I also looked at getting gaia's make to work, but stopped after the problem just got bigger.
Here's what I found for future reference
- The build is not really portable, it expects a linux like environment
- While cygwin gives good linux emulation most of the tools run are win32 native and handling path conversion for them requires not trivial changes due to assumptions. For example you can switch to the Win32 XPCshell and hack the command line paths to use cygpath, but environment variable are an extra source of dependency in the JS scripts and are all unix paths. ( I did manage this part).
- these path and environment dependencies get magnified with the C build chain and other tools.

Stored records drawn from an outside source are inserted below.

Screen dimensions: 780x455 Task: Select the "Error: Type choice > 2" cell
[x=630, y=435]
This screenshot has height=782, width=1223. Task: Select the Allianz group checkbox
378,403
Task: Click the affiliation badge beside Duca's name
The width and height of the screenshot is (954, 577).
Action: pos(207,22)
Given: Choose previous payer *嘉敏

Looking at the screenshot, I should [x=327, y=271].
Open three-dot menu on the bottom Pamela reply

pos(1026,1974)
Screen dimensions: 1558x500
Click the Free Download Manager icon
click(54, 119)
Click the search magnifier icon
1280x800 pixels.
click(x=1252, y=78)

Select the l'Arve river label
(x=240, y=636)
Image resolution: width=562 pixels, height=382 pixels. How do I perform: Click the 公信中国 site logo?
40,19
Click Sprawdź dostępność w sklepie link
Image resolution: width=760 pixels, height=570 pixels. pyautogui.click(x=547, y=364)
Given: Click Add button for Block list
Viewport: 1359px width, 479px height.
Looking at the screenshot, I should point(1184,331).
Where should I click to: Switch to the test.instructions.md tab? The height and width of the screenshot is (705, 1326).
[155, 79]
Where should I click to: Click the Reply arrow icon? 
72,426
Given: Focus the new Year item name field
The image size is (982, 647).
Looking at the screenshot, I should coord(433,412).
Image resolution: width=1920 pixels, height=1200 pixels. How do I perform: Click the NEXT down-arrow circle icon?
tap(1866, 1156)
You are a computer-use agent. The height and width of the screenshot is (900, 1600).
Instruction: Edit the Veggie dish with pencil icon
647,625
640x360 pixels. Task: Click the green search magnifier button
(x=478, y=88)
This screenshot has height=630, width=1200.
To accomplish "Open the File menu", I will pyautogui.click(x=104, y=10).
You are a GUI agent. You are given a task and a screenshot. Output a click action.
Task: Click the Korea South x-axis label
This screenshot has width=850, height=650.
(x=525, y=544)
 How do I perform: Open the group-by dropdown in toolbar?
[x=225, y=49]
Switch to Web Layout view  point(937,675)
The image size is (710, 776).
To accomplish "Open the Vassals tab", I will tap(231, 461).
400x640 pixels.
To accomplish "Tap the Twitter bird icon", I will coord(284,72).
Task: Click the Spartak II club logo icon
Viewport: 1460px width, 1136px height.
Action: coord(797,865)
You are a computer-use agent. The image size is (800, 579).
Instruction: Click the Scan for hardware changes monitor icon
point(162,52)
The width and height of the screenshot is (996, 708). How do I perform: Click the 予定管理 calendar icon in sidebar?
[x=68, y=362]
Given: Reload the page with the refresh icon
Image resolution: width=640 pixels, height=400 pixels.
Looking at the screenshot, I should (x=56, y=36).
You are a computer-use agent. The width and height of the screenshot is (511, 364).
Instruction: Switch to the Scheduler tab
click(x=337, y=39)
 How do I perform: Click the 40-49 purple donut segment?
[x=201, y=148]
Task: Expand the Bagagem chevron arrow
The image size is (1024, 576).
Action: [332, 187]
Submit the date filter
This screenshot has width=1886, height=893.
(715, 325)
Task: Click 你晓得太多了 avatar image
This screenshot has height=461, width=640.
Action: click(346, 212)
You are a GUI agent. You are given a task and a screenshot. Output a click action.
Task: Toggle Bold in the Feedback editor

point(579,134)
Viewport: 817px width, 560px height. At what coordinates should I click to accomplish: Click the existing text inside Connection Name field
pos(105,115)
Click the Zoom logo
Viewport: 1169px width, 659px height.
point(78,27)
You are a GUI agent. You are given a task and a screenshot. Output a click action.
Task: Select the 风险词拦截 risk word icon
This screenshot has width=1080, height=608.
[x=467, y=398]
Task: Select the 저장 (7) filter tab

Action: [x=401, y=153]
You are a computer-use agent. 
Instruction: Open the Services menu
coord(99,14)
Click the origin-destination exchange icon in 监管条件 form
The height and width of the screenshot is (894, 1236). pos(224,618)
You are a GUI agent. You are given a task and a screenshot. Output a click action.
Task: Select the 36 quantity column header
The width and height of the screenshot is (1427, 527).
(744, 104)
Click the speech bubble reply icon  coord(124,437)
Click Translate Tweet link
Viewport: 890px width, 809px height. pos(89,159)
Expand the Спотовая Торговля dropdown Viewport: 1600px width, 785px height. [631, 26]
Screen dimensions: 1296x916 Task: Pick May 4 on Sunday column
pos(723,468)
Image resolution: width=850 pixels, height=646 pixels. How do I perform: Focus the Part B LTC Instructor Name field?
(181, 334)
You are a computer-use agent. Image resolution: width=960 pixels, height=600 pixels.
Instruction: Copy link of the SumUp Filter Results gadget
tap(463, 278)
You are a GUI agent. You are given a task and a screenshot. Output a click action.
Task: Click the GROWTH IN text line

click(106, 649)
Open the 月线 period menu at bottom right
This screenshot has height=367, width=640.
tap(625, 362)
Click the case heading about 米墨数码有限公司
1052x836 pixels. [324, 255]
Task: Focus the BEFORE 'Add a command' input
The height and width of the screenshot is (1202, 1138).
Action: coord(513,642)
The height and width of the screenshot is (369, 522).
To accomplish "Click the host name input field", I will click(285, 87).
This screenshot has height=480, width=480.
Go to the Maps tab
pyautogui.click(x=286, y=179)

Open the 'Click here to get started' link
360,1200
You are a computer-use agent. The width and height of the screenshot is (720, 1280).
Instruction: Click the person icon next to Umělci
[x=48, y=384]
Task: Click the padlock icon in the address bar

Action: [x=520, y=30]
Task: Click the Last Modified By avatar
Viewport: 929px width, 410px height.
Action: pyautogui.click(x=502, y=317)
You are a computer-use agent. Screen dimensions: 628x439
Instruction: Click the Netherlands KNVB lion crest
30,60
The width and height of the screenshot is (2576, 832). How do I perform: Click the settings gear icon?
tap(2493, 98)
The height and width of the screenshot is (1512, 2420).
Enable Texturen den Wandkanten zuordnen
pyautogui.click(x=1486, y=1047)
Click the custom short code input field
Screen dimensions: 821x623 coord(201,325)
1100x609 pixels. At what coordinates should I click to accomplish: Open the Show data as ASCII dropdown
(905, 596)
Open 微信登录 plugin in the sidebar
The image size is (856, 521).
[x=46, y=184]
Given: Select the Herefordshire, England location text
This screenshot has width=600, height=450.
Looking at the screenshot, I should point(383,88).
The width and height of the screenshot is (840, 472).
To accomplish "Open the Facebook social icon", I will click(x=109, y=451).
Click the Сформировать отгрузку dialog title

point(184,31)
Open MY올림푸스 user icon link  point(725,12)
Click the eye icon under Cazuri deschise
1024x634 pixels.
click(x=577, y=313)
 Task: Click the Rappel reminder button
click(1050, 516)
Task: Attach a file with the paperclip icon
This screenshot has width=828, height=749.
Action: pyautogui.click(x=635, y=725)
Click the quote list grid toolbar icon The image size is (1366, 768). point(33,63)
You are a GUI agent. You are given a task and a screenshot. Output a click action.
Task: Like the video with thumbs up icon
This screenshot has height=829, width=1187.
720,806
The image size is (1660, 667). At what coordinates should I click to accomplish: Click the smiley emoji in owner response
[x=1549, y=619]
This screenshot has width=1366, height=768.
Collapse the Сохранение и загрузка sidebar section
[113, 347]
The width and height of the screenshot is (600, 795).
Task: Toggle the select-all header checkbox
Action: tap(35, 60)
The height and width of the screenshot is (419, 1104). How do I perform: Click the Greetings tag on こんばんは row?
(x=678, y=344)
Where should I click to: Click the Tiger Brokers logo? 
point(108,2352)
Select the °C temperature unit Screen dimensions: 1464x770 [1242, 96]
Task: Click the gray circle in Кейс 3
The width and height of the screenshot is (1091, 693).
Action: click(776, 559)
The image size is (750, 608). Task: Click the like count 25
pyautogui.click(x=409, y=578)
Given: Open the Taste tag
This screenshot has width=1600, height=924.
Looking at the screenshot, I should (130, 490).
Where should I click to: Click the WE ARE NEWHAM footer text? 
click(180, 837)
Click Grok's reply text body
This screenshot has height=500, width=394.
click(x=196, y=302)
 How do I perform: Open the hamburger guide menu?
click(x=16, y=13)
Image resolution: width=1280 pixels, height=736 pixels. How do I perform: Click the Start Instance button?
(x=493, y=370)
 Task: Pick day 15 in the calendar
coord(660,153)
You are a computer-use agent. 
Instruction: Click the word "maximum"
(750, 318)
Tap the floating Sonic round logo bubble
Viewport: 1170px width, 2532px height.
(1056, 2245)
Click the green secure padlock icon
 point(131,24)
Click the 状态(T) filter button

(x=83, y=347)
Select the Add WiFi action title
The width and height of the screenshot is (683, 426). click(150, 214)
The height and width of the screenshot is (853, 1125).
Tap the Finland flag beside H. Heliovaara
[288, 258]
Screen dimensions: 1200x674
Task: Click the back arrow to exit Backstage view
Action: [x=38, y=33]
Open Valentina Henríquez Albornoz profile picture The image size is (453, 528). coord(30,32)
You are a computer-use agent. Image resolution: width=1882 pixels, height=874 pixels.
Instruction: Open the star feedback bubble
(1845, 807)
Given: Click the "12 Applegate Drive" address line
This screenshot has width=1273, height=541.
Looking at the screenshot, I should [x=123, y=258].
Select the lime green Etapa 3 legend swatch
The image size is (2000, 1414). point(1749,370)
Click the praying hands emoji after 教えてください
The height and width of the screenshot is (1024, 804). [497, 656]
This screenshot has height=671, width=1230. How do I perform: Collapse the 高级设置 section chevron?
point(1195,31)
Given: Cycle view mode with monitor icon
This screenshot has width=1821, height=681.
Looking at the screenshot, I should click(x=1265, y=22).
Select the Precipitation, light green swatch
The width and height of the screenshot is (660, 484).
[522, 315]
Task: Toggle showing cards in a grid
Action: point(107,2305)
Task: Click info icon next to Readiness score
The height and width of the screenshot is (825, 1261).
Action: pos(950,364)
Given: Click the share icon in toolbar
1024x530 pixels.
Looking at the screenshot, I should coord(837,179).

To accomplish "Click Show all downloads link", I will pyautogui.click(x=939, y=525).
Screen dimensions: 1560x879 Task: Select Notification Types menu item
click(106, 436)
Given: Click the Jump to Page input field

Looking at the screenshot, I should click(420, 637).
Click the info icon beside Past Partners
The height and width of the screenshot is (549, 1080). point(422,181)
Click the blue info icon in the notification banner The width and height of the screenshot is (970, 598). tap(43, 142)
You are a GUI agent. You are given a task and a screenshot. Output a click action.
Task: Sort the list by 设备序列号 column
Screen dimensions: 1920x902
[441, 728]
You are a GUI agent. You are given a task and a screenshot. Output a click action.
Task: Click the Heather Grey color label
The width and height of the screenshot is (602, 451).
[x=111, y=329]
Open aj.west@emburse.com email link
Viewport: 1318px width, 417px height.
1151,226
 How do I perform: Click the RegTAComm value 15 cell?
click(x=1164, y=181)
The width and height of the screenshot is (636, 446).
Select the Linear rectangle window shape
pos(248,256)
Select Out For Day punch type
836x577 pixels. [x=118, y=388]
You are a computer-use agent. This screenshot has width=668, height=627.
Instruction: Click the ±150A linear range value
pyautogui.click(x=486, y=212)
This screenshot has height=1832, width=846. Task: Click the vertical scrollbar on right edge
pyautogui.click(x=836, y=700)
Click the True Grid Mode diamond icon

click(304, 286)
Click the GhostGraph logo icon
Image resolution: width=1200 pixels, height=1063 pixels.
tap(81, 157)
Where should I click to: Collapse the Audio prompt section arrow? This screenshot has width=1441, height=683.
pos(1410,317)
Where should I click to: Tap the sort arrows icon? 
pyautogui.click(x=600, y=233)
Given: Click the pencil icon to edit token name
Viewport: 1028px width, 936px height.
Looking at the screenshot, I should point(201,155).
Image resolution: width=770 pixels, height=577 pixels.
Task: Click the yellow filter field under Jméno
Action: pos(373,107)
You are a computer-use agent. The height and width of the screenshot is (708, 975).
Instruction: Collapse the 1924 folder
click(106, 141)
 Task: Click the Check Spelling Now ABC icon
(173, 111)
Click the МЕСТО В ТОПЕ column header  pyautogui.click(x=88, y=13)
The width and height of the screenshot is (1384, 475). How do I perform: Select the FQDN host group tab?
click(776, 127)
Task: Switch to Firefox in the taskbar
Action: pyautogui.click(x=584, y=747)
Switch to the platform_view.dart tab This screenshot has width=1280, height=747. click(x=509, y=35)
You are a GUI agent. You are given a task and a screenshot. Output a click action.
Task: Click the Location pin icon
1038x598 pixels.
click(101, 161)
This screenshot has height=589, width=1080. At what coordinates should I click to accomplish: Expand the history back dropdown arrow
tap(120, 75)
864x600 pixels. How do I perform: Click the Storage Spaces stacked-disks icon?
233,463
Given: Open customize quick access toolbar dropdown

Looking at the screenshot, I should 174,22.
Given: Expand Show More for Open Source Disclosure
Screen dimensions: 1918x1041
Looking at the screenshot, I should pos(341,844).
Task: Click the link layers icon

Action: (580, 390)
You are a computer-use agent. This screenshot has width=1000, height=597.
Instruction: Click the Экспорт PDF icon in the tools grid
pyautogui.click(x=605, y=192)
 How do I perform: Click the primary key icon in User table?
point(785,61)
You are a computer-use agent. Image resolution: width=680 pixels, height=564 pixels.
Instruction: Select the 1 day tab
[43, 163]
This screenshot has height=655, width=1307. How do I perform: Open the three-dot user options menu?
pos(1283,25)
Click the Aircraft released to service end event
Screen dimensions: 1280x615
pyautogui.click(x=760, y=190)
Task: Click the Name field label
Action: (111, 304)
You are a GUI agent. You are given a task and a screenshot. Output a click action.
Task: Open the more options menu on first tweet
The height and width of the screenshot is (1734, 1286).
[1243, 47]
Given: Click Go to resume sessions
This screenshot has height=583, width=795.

- You need to change the mount to use noacl or else cygwin attaches ACLs to simulate file properties, thus breaking things. It's might even be a little faster without ACLS
- I also tried MinGW which provides native versions without the emulation so should be faster. However it falls short of the requirements and its automatic path conversion heuristics get in the way.
- you need to turn of any antivirus prog as they slow it down. in fact the very first time I used the old FIrefox WIndows build it would crash after a long time. Turned out to be a mem leak in the AV :(
So all-in-all it's too much hassle in terms of dev time to convert and probably maintain. A true Windows build would be better but then it's so easy these days to run a VM. You can even share directories between the guest and host so could flash from Windows.